As of now, the project is not included in the state budget.
McMorris Rodgers expressed her support for the bridge replacement. “I can certainly touch base with the legislators and get a better sense of where this is,” she said. “I’ll see what I can do to help.”
The council also made a pitch for funding for the Bridging the Valley project, an effort to construct overpasses or underpasses at railroad crossings on arterials. The city received a $10 million grant for an overpass on Barker Road a few years ago, said Mayor Tom Towey. “Over the years it’s gotten put on the back burner,” he said.
The city is interested in moving the project back to front and center once the Sullivan Bridge is done, he said. “It’s going to impact our citizens a great deal if the coal trains do materialize,” he said. “It’s a concern of ours.”

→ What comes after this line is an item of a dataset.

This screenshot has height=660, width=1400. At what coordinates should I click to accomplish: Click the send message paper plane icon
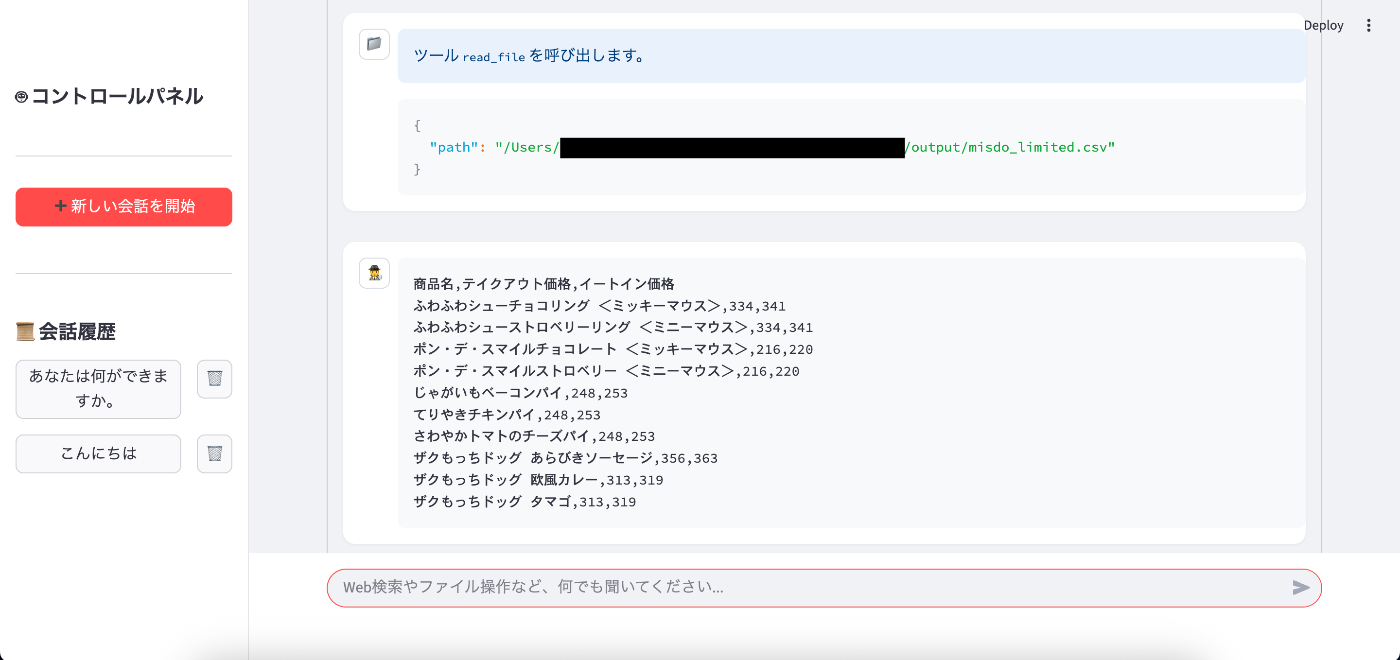click(x=1301, y=588)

The Barker overpass is the city’s first priority in the Bridging the Valley project, Wick said. “We have had a lot of accidents and serious accidents there,” he said.
Barker would qualify as a freight corridor and there is money available for those kinds of projects right now, McMorris Rodgers said. “I think your timing would be good,” she said.
The overpass has been partially designed and the environmental impact statement is done. “We’d appreciate any help,” Wick said. “We know money is tight.”
The council also asked McMorris Rodgers to support the continuation of Community Development Block Grants. “That block grant money is used very efficiently,” said Councilman Arne Woodard.
McMorris Rodgers praised Spokane Valley as fiscally responsible and a “tremendous” example to others. She urged council members to let her know how federal programs and services are working or not working for the city. She acknowledged that the government has some difficult budgeting decisions coming up. “There are a lot of demands on the federal government,” she said. “You have to make some tough decisions at times and you can’t say yes to everyone.”
Towey closed the meeting by presenting a key to the city to McMorris Rodgers.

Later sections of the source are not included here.